As he spoke, the girl, after a momentary hesitation, during which she hung suspended by the hands, wavering with the motion which she had given herself in dropping from above, let go her hold, and sank to the ground. Fortunately the lane was soft and sandy; and she fell light, coming down, indeed, upon one knee, but instantly starting up again unhurt.

She then gazed wildly round her for an instant, and put her hand to her head, as if asking herself whither she should fly; but the sight of the old knight and his companions, and the sound of an opening door on the other side, brought her indecision quickly to an end, and running rapidly forward, she cast herself at Sir Philip Beauchamp's feet, embracing his knee, and crying, "Save me!--save me, noble sir!"

At the moment she reached the good old man, two stout fellows, who had rushed from a door in the wall, and followed her at full speed, were within two paces of her; and one of them caught her by the arm, even at the knight's feet, as he was in the act of commanding him to keep aloof.

"Stand back, fellow!" thundered Sir Philip Beauchamp, with the blood coming up into his withered cheek; and the next moment, in the midst of an insolent reply, he struck the knave in the face with his clenched fist, knocking him backwards all bloody on the ground.

The other man, who had more than once accompanied Sir Simeon of Roydon to Dunbury, and recognised its lord, slunk back to the house, stopped some others who were following, and then hastened in, to tell his master in whom Ella Brune had found a protector.

The man who had been knocked down, rose, gazed fiercely at the knight, and then looked behind him for support; but seeing his companions retreating, he too retrod his steps, not without muttering some threats of vengeance; while the old armourer cried after him, "Never show your faces again in the lane, knaves, or we will hide you back like hounds, or pound you like strayed swine."

In the meanwhile, Sir Philip had raised up the poor girl; and Mary Markham was soothing her tenderly, as Ella, finding herself safe, gave way to the tears which her strong resolution had repressed in the actual moment of difficulty and danger.

"Come, come, do not weep, poor thing," said the knight, laying his large, bony hand upon her shoulder. "We will take care of you.

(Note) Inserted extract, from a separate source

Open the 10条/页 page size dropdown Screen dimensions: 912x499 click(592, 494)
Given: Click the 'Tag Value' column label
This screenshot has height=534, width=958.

Who is it that has done this?"

"A bad man, called Simeon of Roydon," replied Ella Brune, wiping away the tears.

"We know him," said Mary Markham, in a kindly tone; "and do not love him, my poor girl."

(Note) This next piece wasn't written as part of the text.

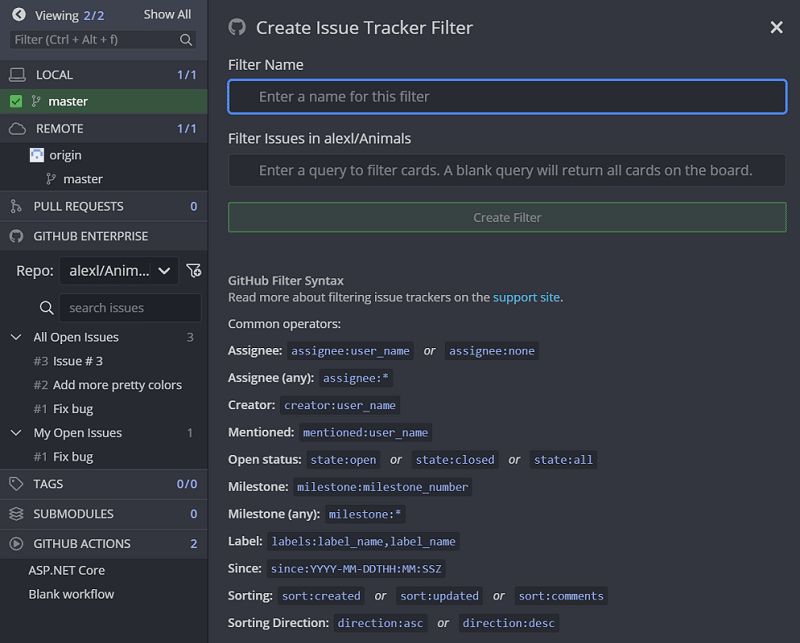Click the back arrow next to Viewing
800x643 pixels.
(x=18, y=14)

"And I have cause to love him less, noble lady," replied Ella Brune, waving her head mournfully. "'Tis but two nights ago he killed the last friend I had; and now he would have wronged me shamefully."

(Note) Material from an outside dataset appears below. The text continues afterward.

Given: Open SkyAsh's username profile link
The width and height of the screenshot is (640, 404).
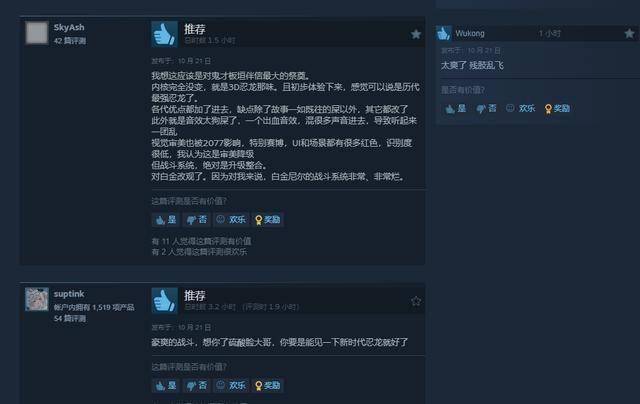Looking at the screenshot, I should pyautogui.click(x=69, y=27).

"Killed him!" exclaimed Mary; "what! murdered him?"

"'Twas the same as murder," replied the girl; "he rode him down in a mad frolic--a poor blind man. He is not yet in his grave."

"Come, come--be comforted," said Sir Philip. "Let us hear how all this chanced."

"We will be your friends, poor girl," added Mary Markham; and then, turning to the old knight, she asked, in a low tone, "can we not take her home with us?"

Sir Philip gazed at the minstrel's girl from head to foot, and then shrugged his shoulders slightly, with a significant look, as he remarked her somewhat singular dress.

"Nay, nay," said Mary Markham, in the same low tone; "do not let that stop you, noble friend. There may be some good amongst even them."

"Well, be it as you will, Mary," answered the old knight; "she must be better than she looks, to do as she has done. Come, poor thing--you shall go home with us, and there tell us more. Wait till I have finished the purchase of this harness, and we will go along back to Westminster; though how to take you through the streets in that guise, I do not well know."

"Get a boat, sir, at a landing by the Temple," said Launcelot Plasse, "and send the horses by land."

"A good thought," replied the knight; and thus it was arranged, the whole party returning to the armourer's shop, and thence, after the bargain was made, and all directions were given, proceeding to the water-side, where a boat was soon procured, which bore them speedily to the landing-place at Westminster.